Tumor Neovascularization and Developments in Therapeutics

Abstract

Tumors undergo fast neovascularization to support the rapid proliferation of cancer cells. Vasculature in tumors, unlike that in wound healing, is immature and affects the tumor microenvironment, resulting in hypoxia, acidosis, glucose starvation, immune cell infiltration, and decreased activity, all of which promote cancer progression, metastasis, and drug resistance. This innate defect of tumor vasculature can however represent a useful therapeutic target. Angiogenesis inhibitors targeting tumor vascular endothelial cells important for angiogenesis have attracted attention as cancer therapy agents that utilize features of the tumor microenvironment. While angiogenesis inhibitors have the advantage of targeting neovascularization factors common to all cancer types, some limitations to their deployment have emerged. Further understanding of the mechanism of tumor angiogenesis may contribute to the development of new antiangiogenic therapeutic approaches to control tumor invasion and metastasis. This review discusses the mechanism of tumor angiogenesis as well as angiogenesis inhibition therapy with antiangiogenic agents.
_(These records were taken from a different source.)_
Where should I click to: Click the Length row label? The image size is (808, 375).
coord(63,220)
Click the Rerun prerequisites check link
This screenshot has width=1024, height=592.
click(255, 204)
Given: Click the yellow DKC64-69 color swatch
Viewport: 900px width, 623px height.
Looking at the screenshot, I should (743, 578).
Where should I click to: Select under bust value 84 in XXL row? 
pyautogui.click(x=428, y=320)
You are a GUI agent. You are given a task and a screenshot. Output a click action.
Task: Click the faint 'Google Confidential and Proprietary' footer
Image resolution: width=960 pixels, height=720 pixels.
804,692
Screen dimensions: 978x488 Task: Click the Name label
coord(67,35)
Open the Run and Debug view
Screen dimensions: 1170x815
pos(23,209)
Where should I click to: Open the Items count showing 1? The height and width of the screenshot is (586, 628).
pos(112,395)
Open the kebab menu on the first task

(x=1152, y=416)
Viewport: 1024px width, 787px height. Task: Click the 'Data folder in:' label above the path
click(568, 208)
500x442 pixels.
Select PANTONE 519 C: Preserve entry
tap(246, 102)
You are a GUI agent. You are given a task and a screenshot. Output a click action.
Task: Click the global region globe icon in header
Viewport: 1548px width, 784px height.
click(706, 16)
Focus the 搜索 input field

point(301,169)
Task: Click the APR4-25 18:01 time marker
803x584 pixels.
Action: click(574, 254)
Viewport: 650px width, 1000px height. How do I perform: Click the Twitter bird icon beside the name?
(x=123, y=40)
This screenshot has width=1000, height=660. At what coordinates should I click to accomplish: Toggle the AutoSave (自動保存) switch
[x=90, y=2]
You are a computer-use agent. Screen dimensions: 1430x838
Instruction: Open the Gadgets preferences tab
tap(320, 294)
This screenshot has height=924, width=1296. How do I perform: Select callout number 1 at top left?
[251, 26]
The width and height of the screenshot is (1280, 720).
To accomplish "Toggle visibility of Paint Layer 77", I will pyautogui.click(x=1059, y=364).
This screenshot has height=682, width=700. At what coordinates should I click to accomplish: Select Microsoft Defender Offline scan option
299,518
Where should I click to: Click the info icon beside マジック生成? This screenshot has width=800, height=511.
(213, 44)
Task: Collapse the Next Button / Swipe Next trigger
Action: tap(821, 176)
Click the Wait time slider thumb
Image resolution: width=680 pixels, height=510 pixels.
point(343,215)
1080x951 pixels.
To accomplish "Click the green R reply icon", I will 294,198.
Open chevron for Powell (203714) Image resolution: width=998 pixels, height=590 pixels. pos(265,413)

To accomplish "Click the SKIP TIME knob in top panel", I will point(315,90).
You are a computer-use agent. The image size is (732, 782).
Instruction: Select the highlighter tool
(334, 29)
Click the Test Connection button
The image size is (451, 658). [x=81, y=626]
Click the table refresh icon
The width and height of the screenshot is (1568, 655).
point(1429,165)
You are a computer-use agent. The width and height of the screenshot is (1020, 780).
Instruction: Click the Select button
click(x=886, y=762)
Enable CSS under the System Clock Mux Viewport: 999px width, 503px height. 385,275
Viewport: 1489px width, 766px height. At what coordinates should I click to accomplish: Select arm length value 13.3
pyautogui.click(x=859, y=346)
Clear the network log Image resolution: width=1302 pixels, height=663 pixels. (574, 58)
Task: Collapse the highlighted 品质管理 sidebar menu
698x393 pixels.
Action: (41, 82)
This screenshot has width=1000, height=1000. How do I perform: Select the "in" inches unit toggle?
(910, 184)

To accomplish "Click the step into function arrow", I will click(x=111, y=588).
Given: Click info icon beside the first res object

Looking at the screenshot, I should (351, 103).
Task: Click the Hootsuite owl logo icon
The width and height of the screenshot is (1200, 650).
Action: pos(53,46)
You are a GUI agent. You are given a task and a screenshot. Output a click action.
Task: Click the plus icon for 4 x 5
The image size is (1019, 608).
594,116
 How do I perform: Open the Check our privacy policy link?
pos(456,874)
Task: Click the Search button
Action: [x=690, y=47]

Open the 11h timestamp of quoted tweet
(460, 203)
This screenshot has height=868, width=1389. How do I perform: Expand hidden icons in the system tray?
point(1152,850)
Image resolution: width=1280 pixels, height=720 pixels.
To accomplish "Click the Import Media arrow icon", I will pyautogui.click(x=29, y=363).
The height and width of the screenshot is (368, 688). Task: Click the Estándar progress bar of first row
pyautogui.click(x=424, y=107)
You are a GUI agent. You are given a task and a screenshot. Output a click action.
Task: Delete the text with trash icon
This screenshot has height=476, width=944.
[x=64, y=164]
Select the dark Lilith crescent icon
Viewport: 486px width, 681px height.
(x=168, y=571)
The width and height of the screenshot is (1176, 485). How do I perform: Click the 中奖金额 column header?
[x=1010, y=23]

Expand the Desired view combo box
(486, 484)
Keywords: angiogenesis; cancer therapy; neovascularization; tumor microenvironment.

Figure 1

Hypoxia inducible factor (HIF) and vascular endothelial growth factor (VEGF) link the angiogenesis signaling pathways. Low oxygen tension (hypoxia) results in constitutive activation of the HIF pathway and VEGF. The tumor hypoxic environment leads to an immunosuppressive tumor microenvironment by inducing regulatory T cells (Tregs), myeloid-derived suppressor cells (MDSCs), and M2 tumor-associated macrophages (TAMs). Antiangiogenic therapy results in blood vessel regression by suppression of neovascularization, leading to tumor starvation and tumors falling into dormant states. CAFs, cancer-associated fibroblasts; iDCs, immature dendritic cells; mDCs, mature dendritic cells; ICAM-1, intercellular adhesion molecule 1; VCAM-1, vascular cell adhesion molecule 1.

Figure 2

Vascular endothelial growth factor (VEGF) binds to the VEGF receptor, a receptor tyrosine kinase, leading to receptor dimerization and subsequent auto phosphorylation of the receptor complex. The phosphorylated receptor then interacts with a variety of cytoplasmic signaling molecules, leading to signal transduction and eventually angiogenesis. Examples of clinical drugs (Table 2) that inhibit the pathway are shown. PI3K, phosphoinositide-3-kinase; AKT, protein kinase B; mTOR, mechanistic target of rapamycin; MEK, MAPK/ERK kinase; ERK, extracellular signal-regulated kinase.